Posant les ailes alourdies des cormorans de Baudelaire dans ses propres rêves, Claire Morel nous donne de bons tuyaux sur la nature humaine comme sur l’humanité de la nature. Quoi de mieux — pour lutter contre les déperditions de chaleur en période de froid et contre le réchauffement de la planète — que des images sans tête sinon en forme de queue ? Elles rappellent à l’homme ce qu’il en est de ce qu’il prend pour sa pensée.
Claire Morel lui tient la dragée haute hors de tout hyménée. Ses dessins sont des clés sans pipe. Elles permettent d’ouvrir la porte des interdits. En caressant le corps d’une “hardeur” sauvage, le croquis prend allure de totem ou animal. L’ « il » devenant femme est vilaine. Sa queue ne raidit rien qui vaille. Dans ce magma l’âne rit en pissant au besoin sur les capucines.
Liquette au clou, seins sans maillots de Nylon sur de dures dunes, les femmes donnent des fausses pistes aux mateurs et amateurs de fantasmes. Des viandes belles s’étalent sur l’amer. Jaillit parfois une mater dolorosa cabrée dans sa gaine. Et parfois, il y a face à des méduses médusées des maquereaux à groseilles calant leurs fesses sur le sable aux nœuds.
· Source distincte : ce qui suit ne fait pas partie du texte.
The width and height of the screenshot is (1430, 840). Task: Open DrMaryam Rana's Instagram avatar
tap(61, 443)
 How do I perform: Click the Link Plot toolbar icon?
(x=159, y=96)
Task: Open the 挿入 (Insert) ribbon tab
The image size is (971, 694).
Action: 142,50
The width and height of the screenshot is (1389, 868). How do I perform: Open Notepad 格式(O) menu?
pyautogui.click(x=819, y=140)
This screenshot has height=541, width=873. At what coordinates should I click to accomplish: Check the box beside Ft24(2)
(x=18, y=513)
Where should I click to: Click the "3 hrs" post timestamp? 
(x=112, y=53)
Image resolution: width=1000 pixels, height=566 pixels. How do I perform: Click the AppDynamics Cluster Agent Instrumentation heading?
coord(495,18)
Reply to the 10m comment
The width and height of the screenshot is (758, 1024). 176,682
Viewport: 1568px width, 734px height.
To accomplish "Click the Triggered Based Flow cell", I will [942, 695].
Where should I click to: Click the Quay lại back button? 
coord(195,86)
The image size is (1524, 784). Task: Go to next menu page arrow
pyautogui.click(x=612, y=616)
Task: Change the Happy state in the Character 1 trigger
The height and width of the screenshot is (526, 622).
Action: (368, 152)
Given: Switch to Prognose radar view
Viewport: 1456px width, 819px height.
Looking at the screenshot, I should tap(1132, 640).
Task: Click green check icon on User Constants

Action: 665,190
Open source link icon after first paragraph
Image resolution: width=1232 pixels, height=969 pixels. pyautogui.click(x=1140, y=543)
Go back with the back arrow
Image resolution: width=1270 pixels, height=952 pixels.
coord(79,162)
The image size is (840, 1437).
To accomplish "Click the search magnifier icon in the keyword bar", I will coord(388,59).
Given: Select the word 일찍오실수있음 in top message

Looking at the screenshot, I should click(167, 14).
Le tout sans oublier l’odeur de bouillon d’algues dans les soieries d’encornets fourrés.
Les dessins de Claire gobent ainsi le vide, le broutent entre le mou gras du ventre et le glas des glottes. Tout est traficoté : choses sues et sucées et bien d’autres en corps. C’est bien plus drôle que des loques à la Pollock. Tout à l’air vain vers l’aine. L’âme n’est que prothèse. Dessous, il y a la bête qui chante dans le supplice de ce qu’on appelle rut.
Carènes prenant l’eau de toute part, chaque vignette nique la carne. Un port épique n’est pas certain : tout est fait pour le naufrage de la raison. Deltas d’ombre, touffes, sillons, coudes et méandres : tout devient « dégob et foirade » comme aurait dit le pertinent Beckett. Mais soudain, une femme nue surgit de nulle part : la main de l’artiste en dessine un sein et le regardeur se demande comment il s’apprivoise car il n’en voit jamais la fin
jean-paul gavard-perret
Claire Morel, Un arbre sans nid d’oiseau et La maison abandonnée, Eric Higgins Editeur, Saint Jean de Mont, 2017.